In Ahlen wartet ein dicker Happen

Wolfgang Volmer
Patrick Polk (l.) ist als neuer „Abwehrchef“ des SC Westfalia auch in Ahlen gesetzt.
Patrick Polk (l.) ist als neuer „Abwehrchef“ des SC Westfalia auch in Ahlen gesetzt.
Foto: WAZ FotoPool
Am ersten kompletten Oberliga-Spieltag des Jahres gastiert der SC Westfalia Herne am Sonntag beim heimstarken Tabellenfünften Rot Weiss Ahlen. Bringt die Bruch-Elf aus dem Wersestadion etwas mit, würde das ihre Lage im Abstiegskampf deutlich verbessern.

Die ersten drei Punkte des Jahres haben sich Westfalias Oberliga-Fußballer mit dem 3:0 gegen die TSG Sprockhövel einverleibt, Sättigungsgefühle aber verspüren sie überhaupt nicht. Im Gegenteil.
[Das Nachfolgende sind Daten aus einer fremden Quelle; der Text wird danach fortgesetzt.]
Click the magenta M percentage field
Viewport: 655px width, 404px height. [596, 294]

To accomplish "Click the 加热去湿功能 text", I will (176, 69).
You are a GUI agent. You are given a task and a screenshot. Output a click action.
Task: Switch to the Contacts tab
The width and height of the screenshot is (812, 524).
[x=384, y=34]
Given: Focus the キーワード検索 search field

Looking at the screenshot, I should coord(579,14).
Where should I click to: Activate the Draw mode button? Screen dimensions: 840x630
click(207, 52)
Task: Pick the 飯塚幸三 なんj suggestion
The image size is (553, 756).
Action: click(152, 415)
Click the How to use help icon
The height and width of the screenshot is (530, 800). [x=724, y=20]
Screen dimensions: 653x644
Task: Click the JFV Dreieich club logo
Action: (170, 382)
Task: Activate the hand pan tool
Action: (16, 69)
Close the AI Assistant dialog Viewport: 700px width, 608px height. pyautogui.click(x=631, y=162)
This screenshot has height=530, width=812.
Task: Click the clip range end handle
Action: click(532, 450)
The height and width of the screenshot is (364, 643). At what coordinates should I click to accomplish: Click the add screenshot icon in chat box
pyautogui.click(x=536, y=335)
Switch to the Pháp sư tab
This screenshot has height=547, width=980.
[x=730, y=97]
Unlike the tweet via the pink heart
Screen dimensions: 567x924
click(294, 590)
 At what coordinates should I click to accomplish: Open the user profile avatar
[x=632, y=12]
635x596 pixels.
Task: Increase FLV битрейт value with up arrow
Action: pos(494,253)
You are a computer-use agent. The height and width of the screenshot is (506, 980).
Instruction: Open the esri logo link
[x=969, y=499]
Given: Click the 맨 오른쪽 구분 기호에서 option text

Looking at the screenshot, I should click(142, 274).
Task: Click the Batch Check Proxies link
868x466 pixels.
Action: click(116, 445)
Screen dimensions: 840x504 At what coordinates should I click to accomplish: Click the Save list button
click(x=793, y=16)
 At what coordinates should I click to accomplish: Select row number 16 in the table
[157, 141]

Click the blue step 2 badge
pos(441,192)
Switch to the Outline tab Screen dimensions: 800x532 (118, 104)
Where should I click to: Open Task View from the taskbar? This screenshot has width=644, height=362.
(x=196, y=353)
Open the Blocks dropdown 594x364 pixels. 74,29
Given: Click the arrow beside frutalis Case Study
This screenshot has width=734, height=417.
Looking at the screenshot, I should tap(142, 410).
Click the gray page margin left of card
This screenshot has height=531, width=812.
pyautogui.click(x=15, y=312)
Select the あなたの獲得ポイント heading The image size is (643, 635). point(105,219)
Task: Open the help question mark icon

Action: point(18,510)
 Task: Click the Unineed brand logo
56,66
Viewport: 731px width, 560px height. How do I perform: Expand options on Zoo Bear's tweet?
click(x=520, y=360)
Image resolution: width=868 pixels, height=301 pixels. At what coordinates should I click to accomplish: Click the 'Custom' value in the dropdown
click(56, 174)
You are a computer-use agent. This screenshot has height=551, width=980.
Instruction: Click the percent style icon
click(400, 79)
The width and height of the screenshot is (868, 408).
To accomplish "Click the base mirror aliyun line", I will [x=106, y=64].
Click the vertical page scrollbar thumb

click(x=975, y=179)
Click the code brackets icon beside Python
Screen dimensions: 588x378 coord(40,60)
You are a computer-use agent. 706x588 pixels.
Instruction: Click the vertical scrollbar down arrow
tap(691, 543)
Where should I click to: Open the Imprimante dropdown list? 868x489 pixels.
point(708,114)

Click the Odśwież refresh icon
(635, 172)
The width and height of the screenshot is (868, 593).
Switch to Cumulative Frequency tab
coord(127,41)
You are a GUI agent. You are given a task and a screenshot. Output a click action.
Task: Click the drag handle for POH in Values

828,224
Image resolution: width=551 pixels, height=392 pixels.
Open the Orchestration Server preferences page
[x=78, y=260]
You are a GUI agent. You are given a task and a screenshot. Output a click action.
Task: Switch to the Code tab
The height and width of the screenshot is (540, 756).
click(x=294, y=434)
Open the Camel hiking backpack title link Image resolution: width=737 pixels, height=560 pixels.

Der Hunger ist groß, sich für den harten Abstiegskampf der kommenden vier Monate ein möglichst dickes Polster anzufuttern. Den zweiten Gang würden die Strünkeder gern schon an diesem Sonntag ab 15 Uhr im Wersestadion einnehmen. Allerdings liegt mit Rot Weiss Ahlen ein ein ziemlich dicker und schwer verdaulicher Happen auf dem Teller.

Auch wenn Trainer Hans Bruch nach Spielschluss von einem Bonusspiel sprach – es waren eher Pflichtpunkte, die der SC Westfalia gegen Sprockhövel auf sein karges Konto buchte. Bonuspunkte gibt es dafür im morgigen Pflichtspiel, sollte man in Ahlen doch eher eine Niederlage einkalkulieren. Der Tabellenfünfte hat zuhause nur eines seiner acht Spiele verloren, hat im Wersestadion erst elf Gegentore kassierte, vier gegen Erkenschwick (1:4), drei gegen Gütersloh (3:3). Die sechs weiteren Gastmannschaften teilten sich die übrigen vier Treffer. „Das zeigt, wie stabil die Ahlener hinten stehen“, bekundet Hans Bruch seinen Respekt.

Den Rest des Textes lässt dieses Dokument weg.